De même qu’à Winchester, l’appartement qu’elle a occupé les semaines précédant sa mort, alors qu’elle souffrait d’une maladie qui divise encore les spécialistes. Elle s’était rendue dans l’ancienne capitale dans l’espoir d’y recevoir des soins… En vain. Nul espoir pour le visiteur de pénétrer dans ce lieu où elle a rendu son dernier soupir, dans les bras de Cassandra, sa sœur bien-aimée : il appartient aujourd’hui à des particuliers. Dans la cathédrale, une pierre tombale rappelle simplement qu’elle y est enterrée.
A Chawton, la modeste demeure de briques rouges où elle vivait avec sa mère et sa sœur offre l’inestimable possibilité de s’immerger dans son monde. Aucune peine à se l’imaginer en train de jouer sur ce piano, de préparer le thé pour sa famille, de gravir cet escalier pour rejoindre la chambre qu’elle partageait avec Cassandra. Quant à la table sur laquelle elle écrivait ses romans, minuscule petite pièce de bois octogonale qui a vu naître ces héroïnes immortelles, elle suscite émotion et intimidation. C’est donc ici que tout a commencé.
A quelques kilomètres de là, un autre village porte sa marque historique : Steventon. Il fut berceau de l’écrivain, elle y vécut jusqu’à l’âge de 20 ans. Voilà donc l’église où le père de Jane, pasteur de son état, prêchait tous les dimanches. Une petite église de campagne, posée au pied d’un imposant if, vieux de plus de mille ans. Les pasteurs avaient pris l’habitude de cacher la clé de la bâtisse dans un creux de l’arbre : elle a malheureusement disparu il y a quelques années.
Dans l’église, le silence est de mise. Par respect, si ce n’est pour le seigneur des lieux, pour le dieu de la littérature, qui a accueilli en ces murs l’un des écrivains les plus connus de sa génération. L’église est charmante au demeurant. Petite, paisible, lumineuse.

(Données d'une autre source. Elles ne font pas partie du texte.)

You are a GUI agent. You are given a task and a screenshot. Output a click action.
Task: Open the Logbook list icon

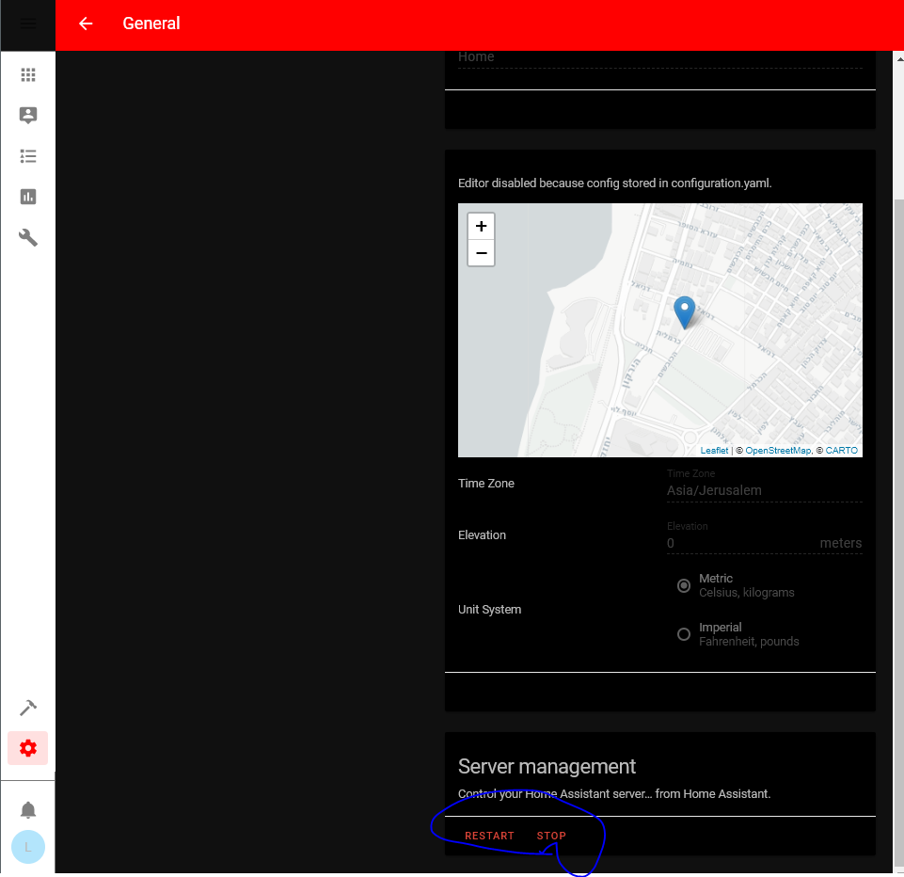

Plus loin, dans le champ où se trouvait le presbytère de la famille Austen, plus rien ne demeure. Seul un tilleul, planté à l’époque par l’un des frères de Jane, témoigne de son passage ici. Le petit village de Steventon, quant à lui, n’a pas beaucoup évolué depuis le 19ème siècle. Quelques cottages, de nombreux champs. Des paysages que Jane devait connaître par cœur, tant elle affectionnait, tout comme ses héroïnes, les promenades en pleine nature. A-t-elle arpenté ces chemins que je foule à mon tour ? Mon romantisme nostalgique m’envahit à nouveau : j’ose l’espérer.